### Directives
1 > In the Anglo-Dutch Wars passage, reproduce the part beginning with the words "Dutch good fortunes" and ending after "of the battle.", substituting "Maarten Tromp" for "Tromp".
2 > Condense the paragraph of the Anglo-Dutch Wars passage that begins "A decade later" into a shorter version that keeps its main facts.
3 > Answer these questions about the Anglo-Dutch Wars passage:
(a) On what date was the Battle of Scheveningen fought?
(b) Which treaty ended the war, and in what year was it concluded?
(c) Who commanded the Dutch ships in the Raid on the Medway?

### Selected extract
Battle of Scheveningen

Dutch good fortunes continued the following year at the Battle of Leghorn, and the Netherlands was soon in control of much of the Mediterranean area and the English Channel. The Netherlands had jump-started its warship construction program and had almost caught up to England. A few inconclusive skirmishes later, England had turned the tables and enacted a blockade of the Dutch coast. The final battle of the war turned out to be the Battle of Scheveningen, on Aug. 10, 1653. Dutch naval hero Tromp was killed in the battle, but England didn't enjoy a much stronger position as a result of the battle.

By this time, both countries had run out of money to fund the war and resolve to keep it going. The 1654 Treaty of Westminster ended the war.

A decade later, as both countries had pursued the same sort of colony-building and trade-building that had brought them into conflict earlier, war was again on the horizon. The Second Anglo-Dutch War began in 1665 and, most notably in North America, resulted in the seizure by the future English King James II of New Netherland, which was thriving economically but didn't have the military resources to defend itself when a cadre of English ships came calling.

The Second Anglo-Dutch War
Raid on the Medway Dutch forces fought back and scored the capture of the English flagship Prince Royal and then, in 1667, pressed home their advantage on English soil (or, at least, waterways), resulting in what many historians regard as the worst naval defeat in the country's long history. The Raid on the Medway was a surprise attack in which Dutch ships under the command of Admiral Michiel de Ruyter sailed up the Thames and not only set fire to a number of English ships but also captured two of England's finest vessels, including the flagship, the Royal Charles, and towed them away. England sued for peace, and the Netherlands agreed.

### Data segment
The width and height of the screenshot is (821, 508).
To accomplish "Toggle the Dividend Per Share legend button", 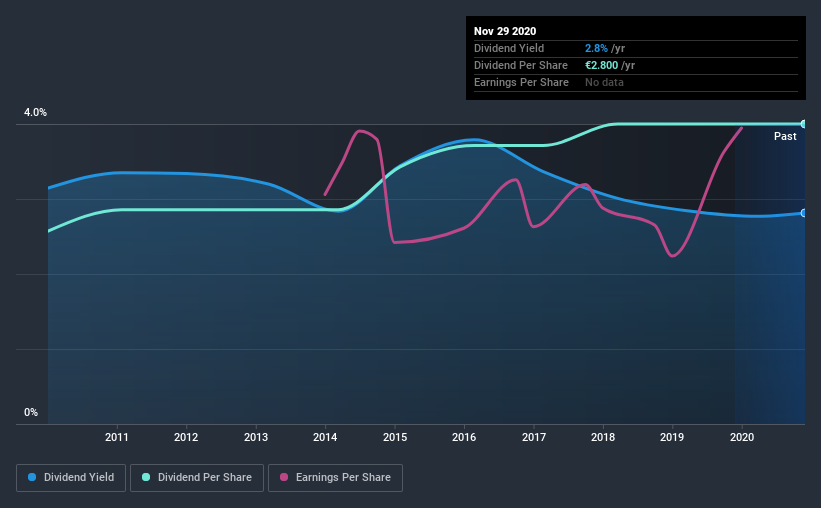I will (197, 478).
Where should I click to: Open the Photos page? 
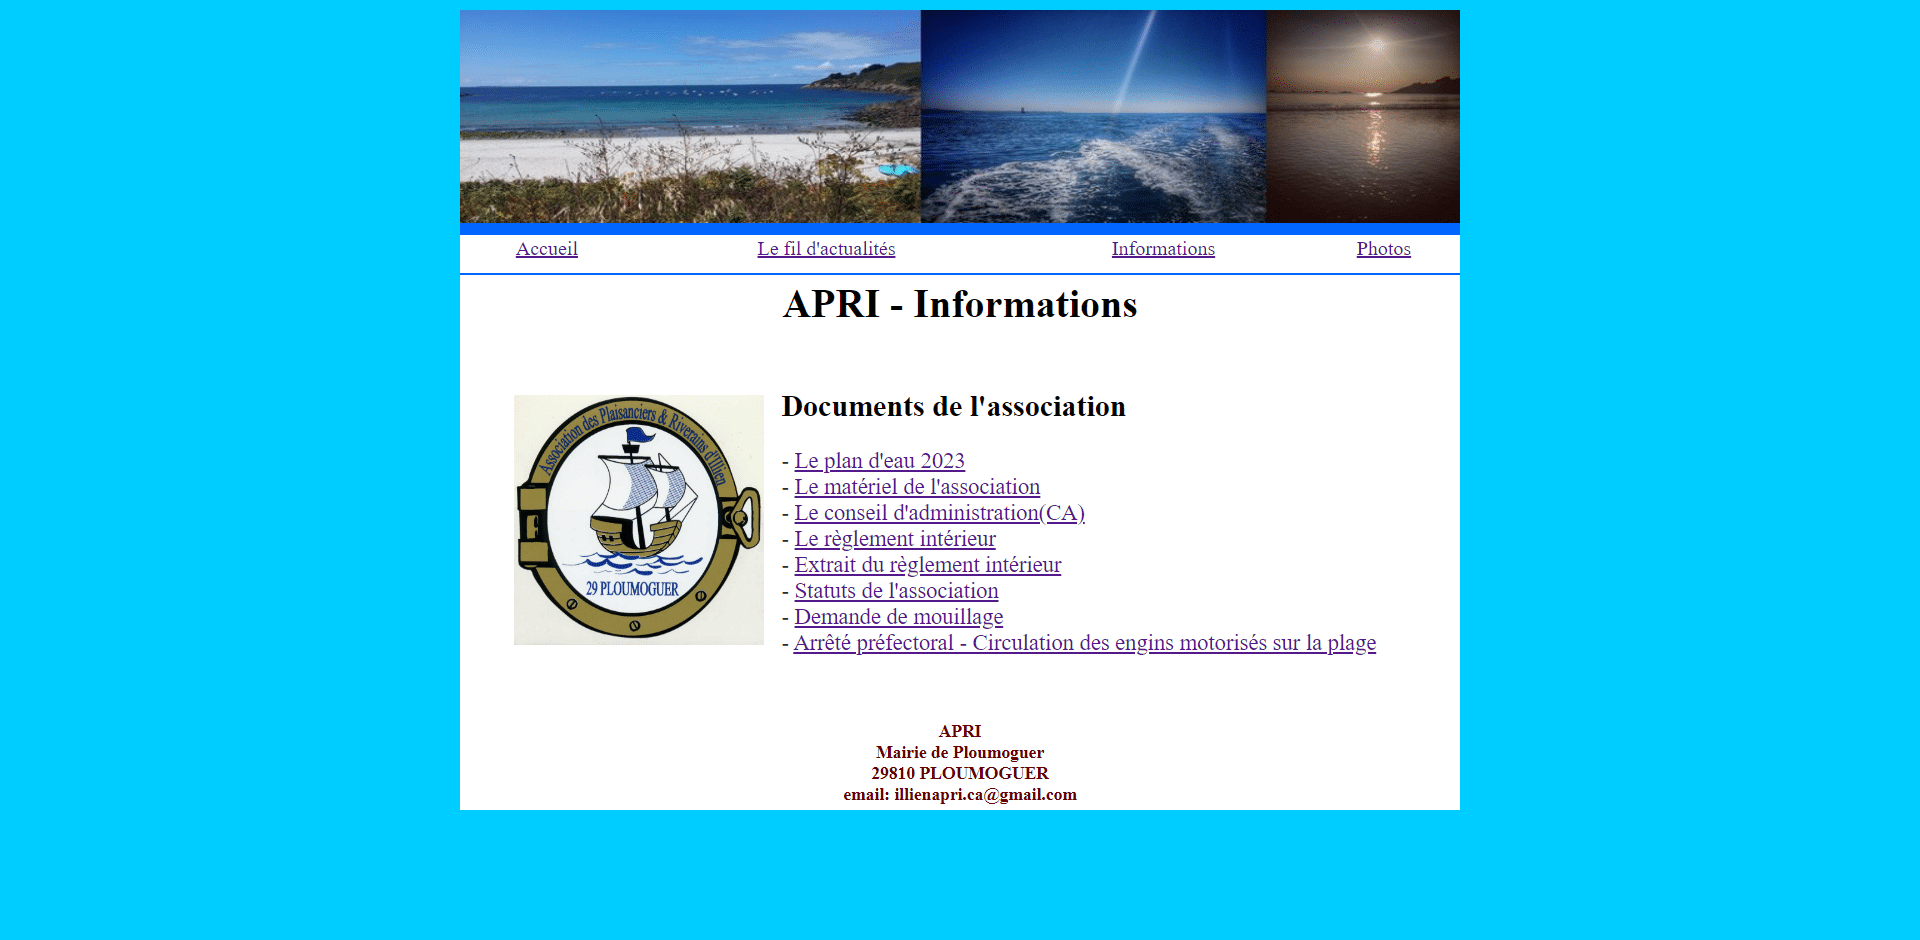pos(1383,249)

### Answers per task
1 >
Dutch good fortunes continued the following year at the Battle of Leghorn, and the Netherlands was soon in control of much of the Mediterranean area and the English Channel. The Netherlands had jump-started its warship construction program and had almost caught up to England. A few inconclusive skirmishes later, England had turned the tables and enacted a blockade of the Dutch coast. The final battle of the war turned out to be the Battle of Scheveningen, on Aug. 10, 1653. Dutch naval hero Maarten Tromp was killed in the battle, but England didn't enjoy a much stronger position as a result of the battle.

2 > About ten years later, renewed rivalry in colonies and trade led to the Second Anglo-Dutch War in 1665. In North America, the future English King James II seized New Netherland. The colony was prospering economically but lacked the military strength to resist the arriving English ships.

3 >
(a) Aug. 10, 1653
(b) The Treaty of Westminster, 1654
(c) Admiral Michiel de Ruyter